Scientific classification
- Kingdom: Animalia
- Phylum: Chordata
- Order: Squamata
- Suborder: Serpentes
- Family: Colubridae
- Genus: Crisantophis Villa, 1971
- Species: C. nevermanni
- Binomial name: Crisantophis nevermanni (Dunn, 1937)
- Synonyms: Conophis nevermanni Dunn, 1937; Crisantophis nevermanni — Villa, 1971;

= Dunn's road guarder =

- Authority: (Dunn, 1937)
- Conservation status: LC
- Synonyms: Conophis nevermanni , Dunn, 1937, Crisantophis nevermanni , — Villa, 1971
- Parent authority: Villa, 1971

Species of snake

Dunn's road guarder (Crisantophis nevermanni) is a species of snake in the subfamily Dipsadinae of the family Colubridae.
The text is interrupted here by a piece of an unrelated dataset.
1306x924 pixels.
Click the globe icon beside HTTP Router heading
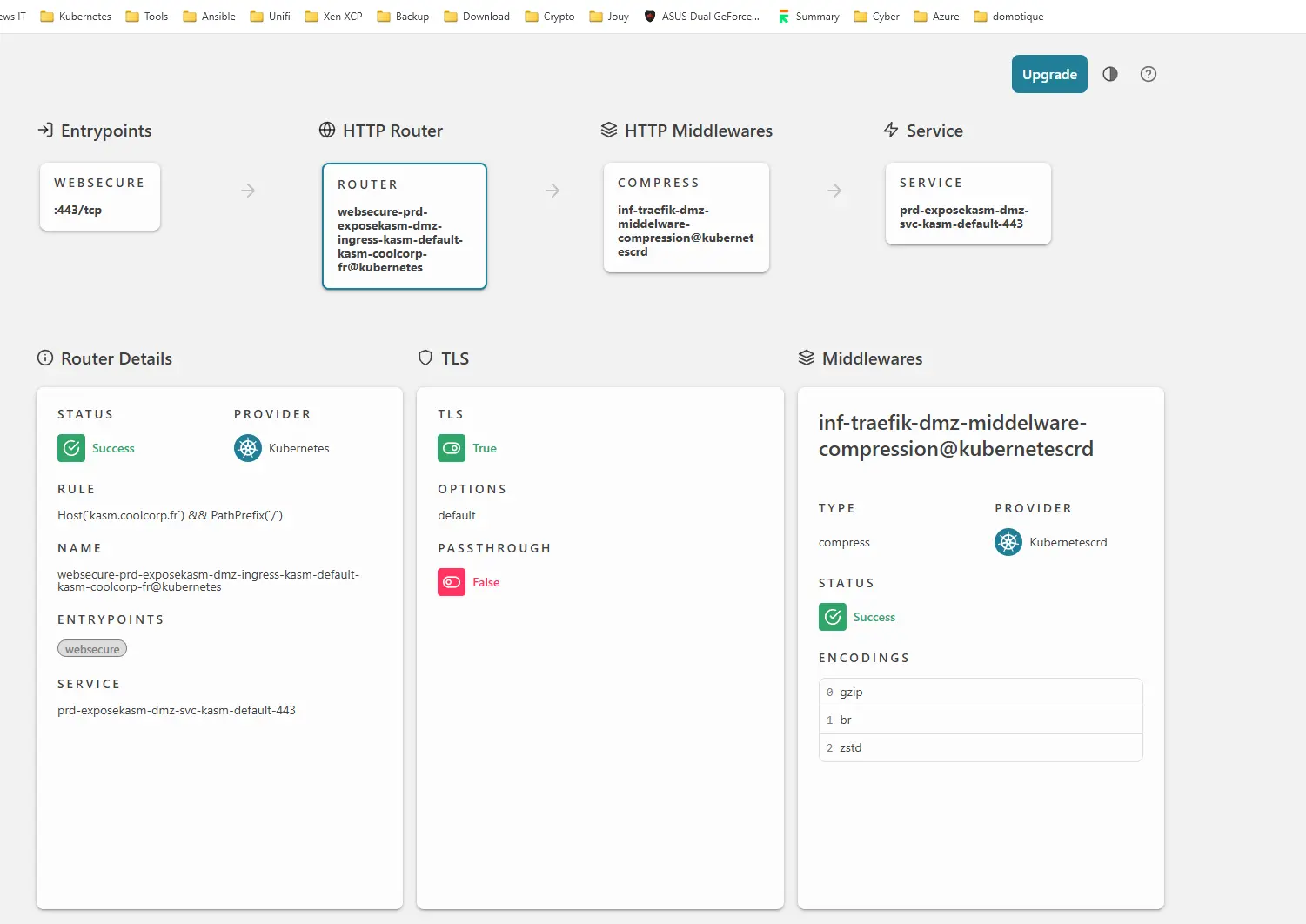pos(327,130)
The species, which is monotypic in the genus Crisantophis, is native to Central America.

==Geographic distribution==
Crisantophis nevermanni is found in northwestern Costa Rica, El Salvador, Guatemala, western Honduras, and Nicaragua.

==Habitat==
The preferred natural habitat of Crisantophis nevermanni is forest, at altitudes of 4–1,385 m.

==Behavior==
Crisantophis nevermanni is terrestrial and diurnal.

==Diet==
Crisantophis nevermanni preys predominately upon frogs and lizards.

==Reproduction==
Crisantophis nevermanni is oviparous.

==Etymology==
The generic name, Crisantophis, is in honor of Miss Crisanta Cháves, who was director of the Museo Nacional de Nicaragua for over 50 years.

The specific name, nevermanni, is in honor of German coleopterist Wilhelm Heinrich Ferdinand Nevermann (1881–1938).